Nowhere, I think, has more data gone unused than DTC.
And while I expect some to argue against that claim, I think everyone would agree that, when data is used, it’s often used by data vendors on a brand’s behalf. In other words, brands are really good at simply collecting data. They don’t have the resources to use it or listen to it.
This, I think, is one of the biggest opportunities for DTC with AI.
While many in the industry will be talking about how AI can replace humans and make brands leaner, AI’s biggest opportunity is to help brands become more human.
With all the data we’ve been trained to collect (and gets collected automatically), it’s easy to forget that the surveys our customers take, the reviews they leave, and the purchase patterns they display are forms of communication. And, really, we’ve been just OK as an industry at listening to our customers when they communicate with us in that way.
This is what changes first.
While you can certainly reduce the amount of human intervention needed to answer certain types of support tickets, what will deliver more long-term value to brands is finding ways to listen to and, then, interpret all the ways your customers are communicating with you.
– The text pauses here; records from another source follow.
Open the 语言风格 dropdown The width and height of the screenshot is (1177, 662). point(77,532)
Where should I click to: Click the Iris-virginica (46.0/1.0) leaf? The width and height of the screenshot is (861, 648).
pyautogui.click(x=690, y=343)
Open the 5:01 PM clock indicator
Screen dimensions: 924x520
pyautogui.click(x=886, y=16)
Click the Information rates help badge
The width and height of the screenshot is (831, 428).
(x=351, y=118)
The outputs of that become more personalized experiences for customers in a 1:1 fashion, yes, but it also means more specific brand positioning in the global sense. Whether that means one, singular brand experience or dozens of niched-down brand experiences, I don’t know (and is probably brand dependent), but one of the the byproducts of a stronger brand is more emotional connection with the consumer.
And emotional connection is about as human as it gets.